→ Required action
Keeping every word the same, give again only the lines from the one with "Task: Open the notifications bell" through the end of the data, both included, and leave every picture out.

→ Supplied information
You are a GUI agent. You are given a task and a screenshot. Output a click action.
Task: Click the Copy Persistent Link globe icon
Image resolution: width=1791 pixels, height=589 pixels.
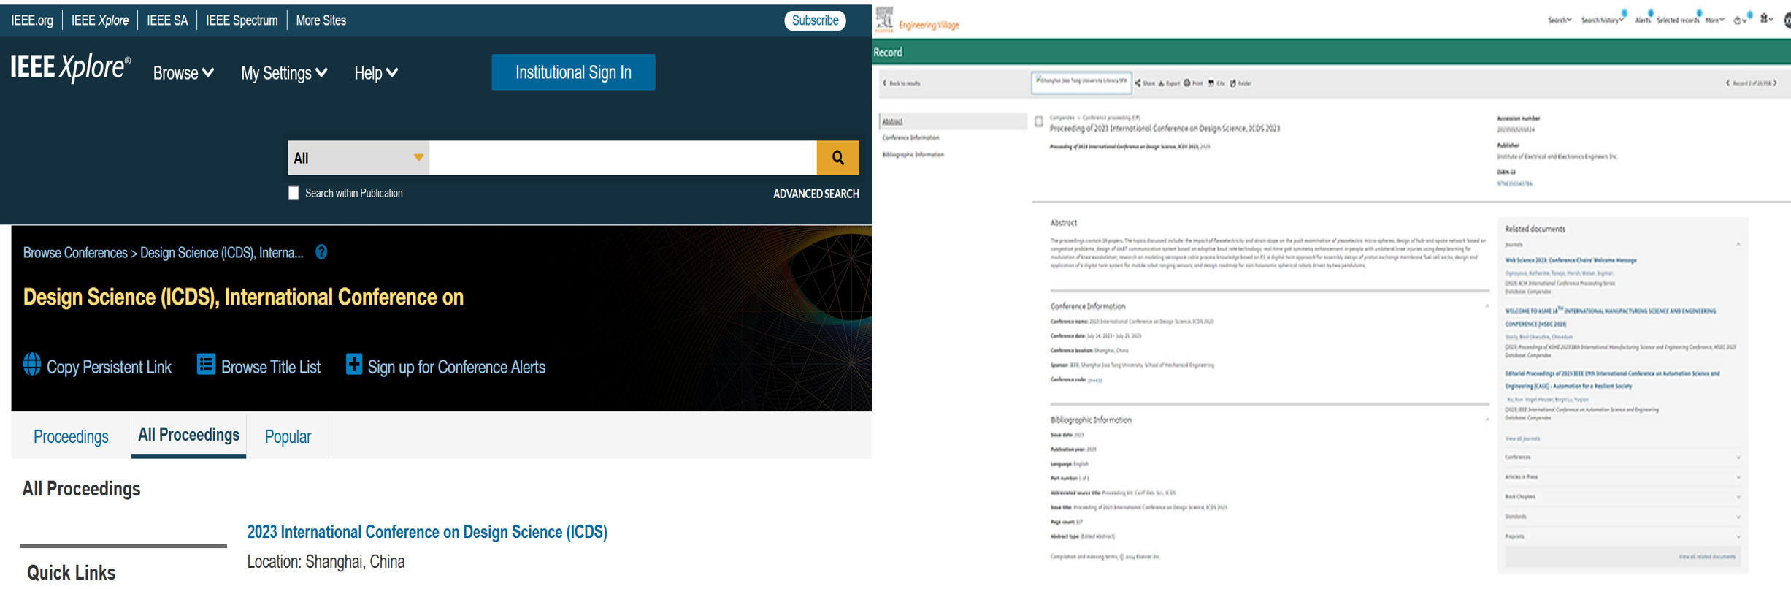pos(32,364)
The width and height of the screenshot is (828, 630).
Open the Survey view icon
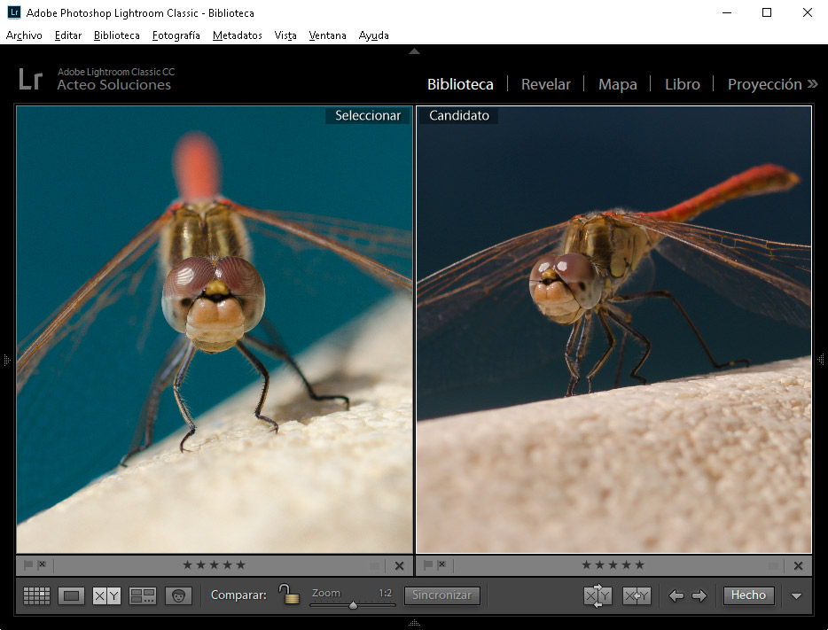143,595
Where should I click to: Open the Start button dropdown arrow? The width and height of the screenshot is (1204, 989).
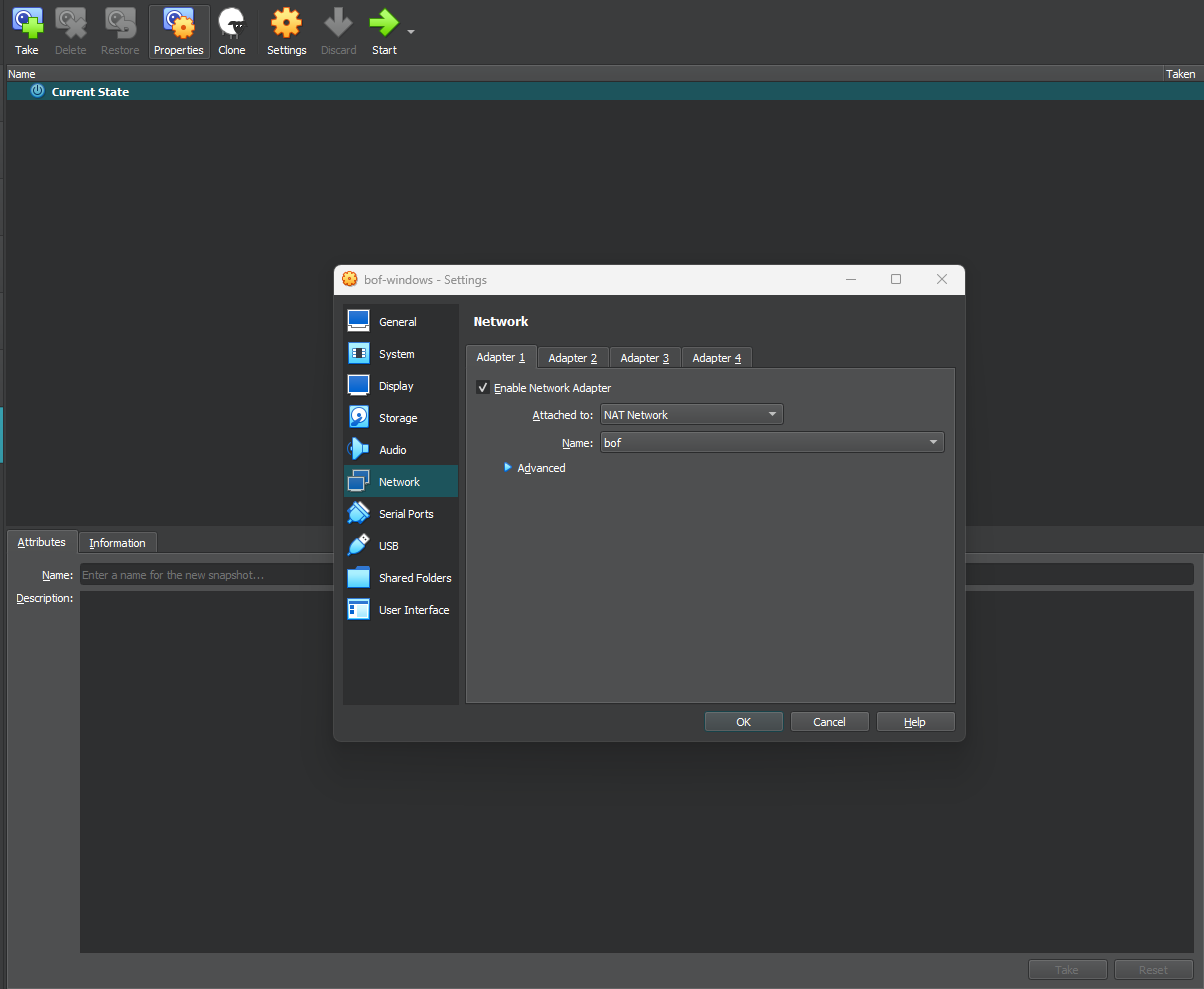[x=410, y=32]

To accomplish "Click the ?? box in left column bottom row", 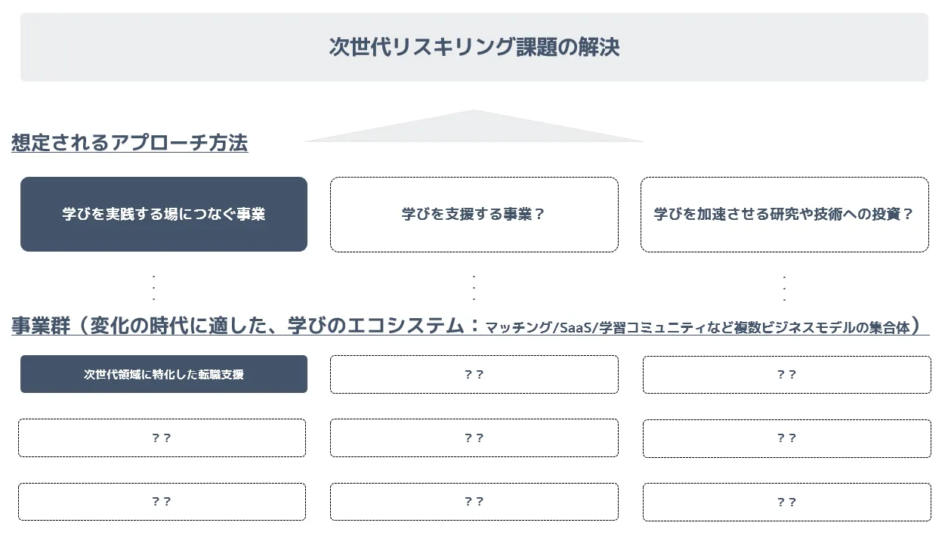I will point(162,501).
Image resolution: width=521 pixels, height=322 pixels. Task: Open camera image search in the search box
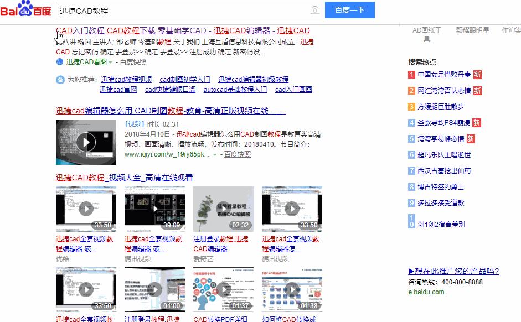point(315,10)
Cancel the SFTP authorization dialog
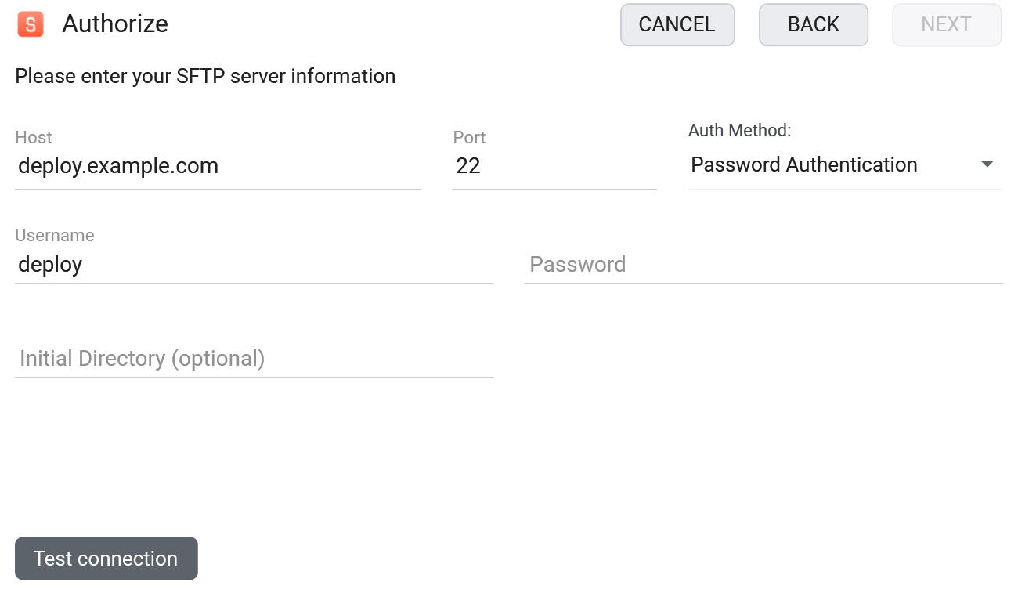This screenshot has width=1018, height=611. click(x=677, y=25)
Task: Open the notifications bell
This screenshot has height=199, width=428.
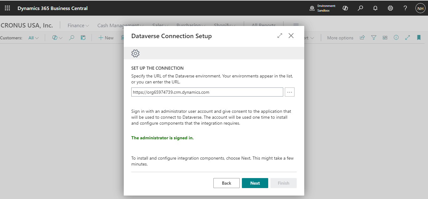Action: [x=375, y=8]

→ Answer space
Task: Open the notifications bell
This screenshot has height=199, width=428.
Action: [x=375, y=8]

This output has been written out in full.